Records of word and element locations
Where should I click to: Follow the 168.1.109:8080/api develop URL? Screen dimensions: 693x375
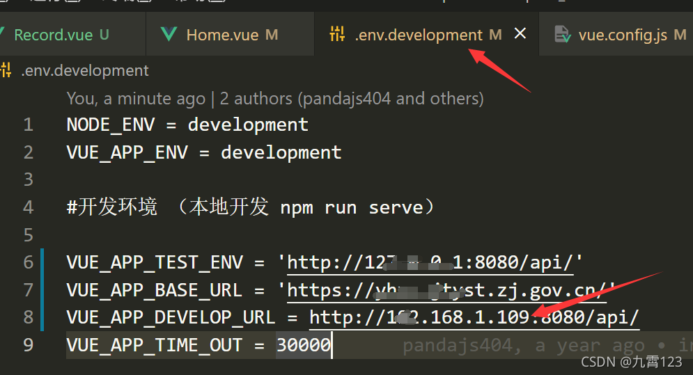[x=474, y=318]
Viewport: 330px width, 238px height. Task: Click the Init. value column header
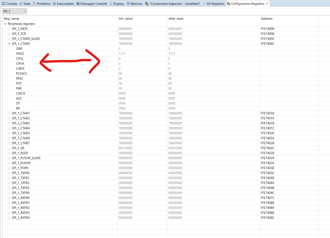(x=125, y=18)
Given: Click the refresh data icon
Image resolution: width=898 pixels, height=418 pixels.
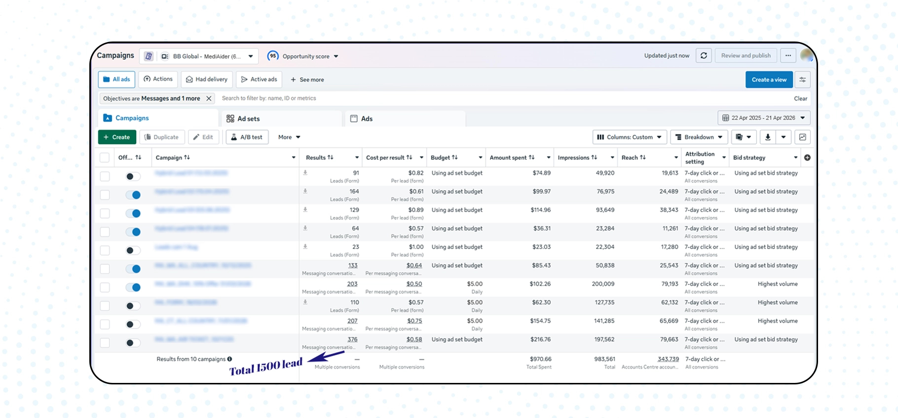Looking at the screenshot, I should [704, 56].
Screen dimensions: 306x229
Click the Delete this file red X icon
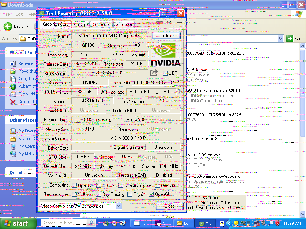pyautogui.click(x=13, y=102)
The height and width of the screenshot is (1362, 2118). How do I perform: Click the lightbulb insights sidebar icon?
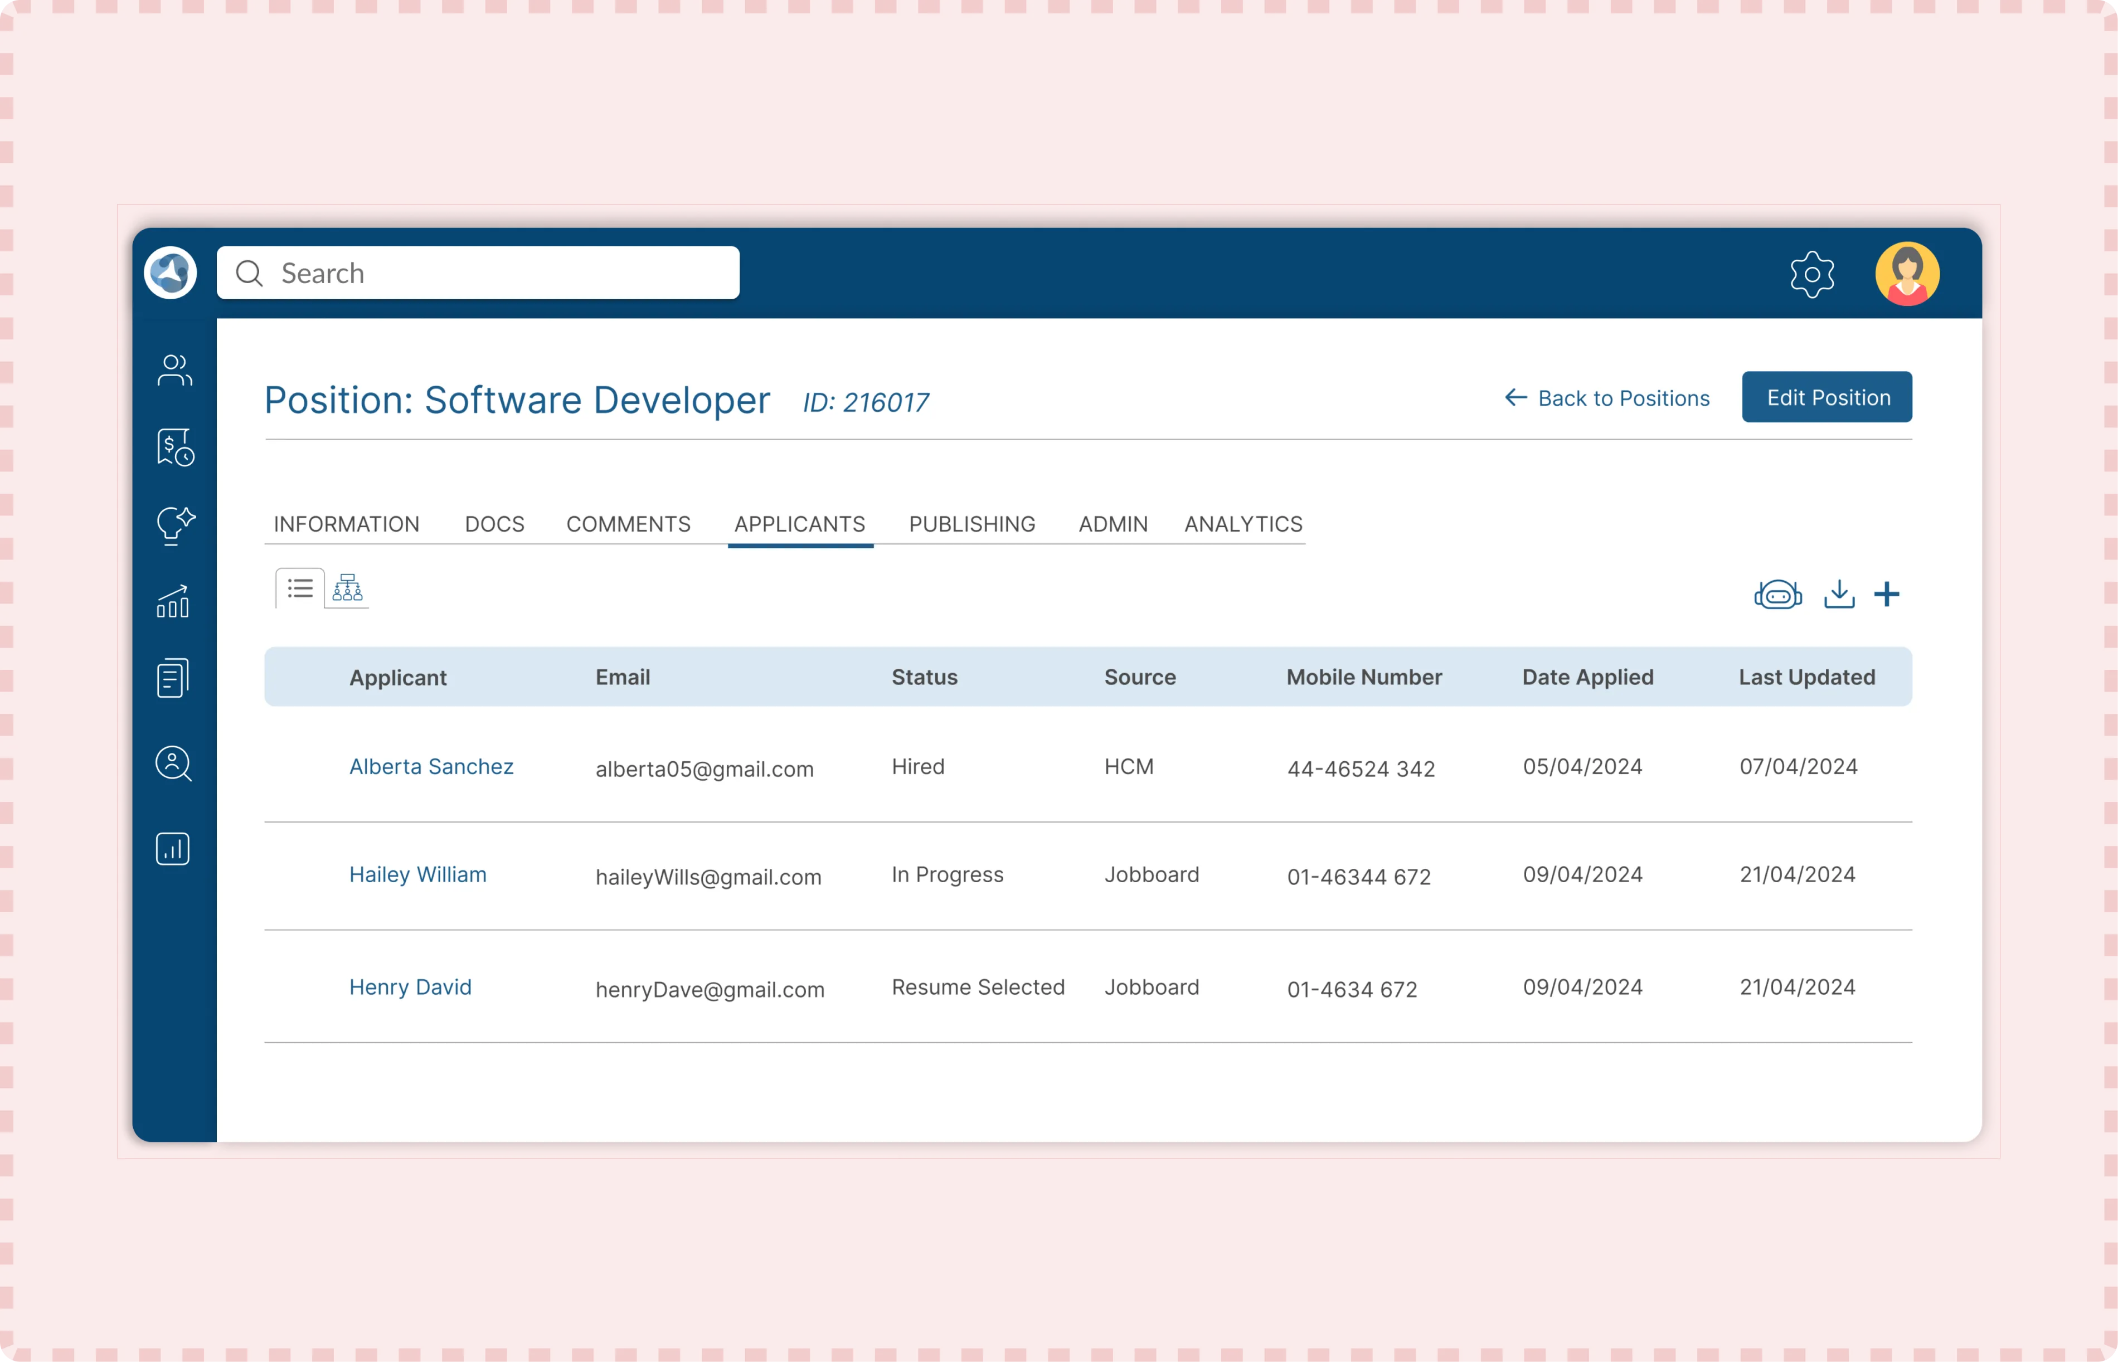[174, 525]
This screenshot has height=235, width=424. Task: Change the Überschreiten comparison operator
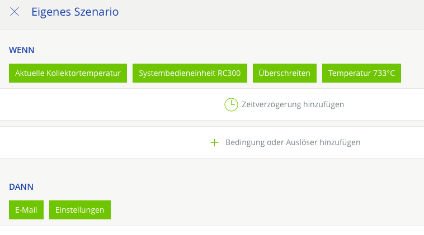[285, 73]
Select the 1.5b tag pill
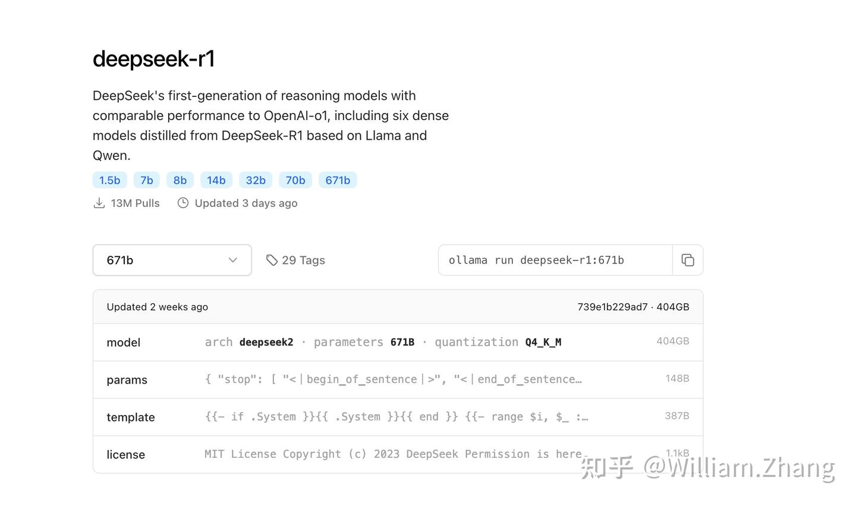The image size is (856, 506). (x=109, y=180)
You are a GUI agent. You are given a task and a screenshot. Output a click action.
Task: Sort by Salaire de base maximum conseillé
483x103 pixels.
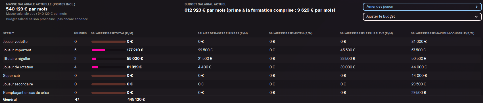pos(442,33)
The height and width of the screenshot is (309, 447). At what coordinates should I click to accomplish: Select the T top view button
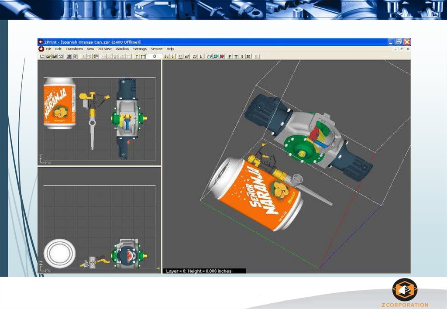(236, 56)
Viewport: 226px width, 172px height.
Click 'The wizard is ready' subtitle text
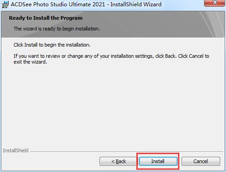(x=57, y=29)
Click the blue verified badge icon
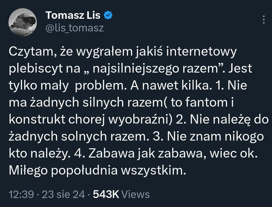 pos(108,16)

*What you will do*. Copy every line of the material above word for word, omitting the pictures.

*The result*.
Where should I click to: Follow the 168.1.109:8080/api develop URL? Screen dimensions: 693x375
[x=474, y=318]
Viewport: 330px width, 238px height. Task: Click the Init. value column header
(x=125, y=18)
Given: Click the refresh data icon
Image resolution: width=898 pixels, height=418 pixels.
Looking at the screenshot, I should [704, 56].
Screen dimensions: 306x229
Click the Delete this file red X icon
pyautogui.click(x=13, y=102)
The height and width of the screenshot is (1362, 2118). How do I perform: Click the lightbulb insights sidebar icon?
[174, 525]
This screenshot has height=235, width=424. Task: Change the Überschreiten comparison operator
[285, 73]
Select the 1.5b tag pill
The image size is (856, 506). (x=109, y=180)
You are a GUI agent. You are given a task and a screenshot. Output a click action.
Task: Sort by Salaire de base maximum conseillé
483x103 pixels.
pos(442,33)
The height and width of the screenshot is (309, 447). At what coordinates should I click to accomplish: Select the T top view button
(236, 56)
Viewport: 226px width, 172px height.
Click 'The wizard is ready' subtitle text
(x=57, y=29)
Click the blue verified badge icon
 pos(108,16)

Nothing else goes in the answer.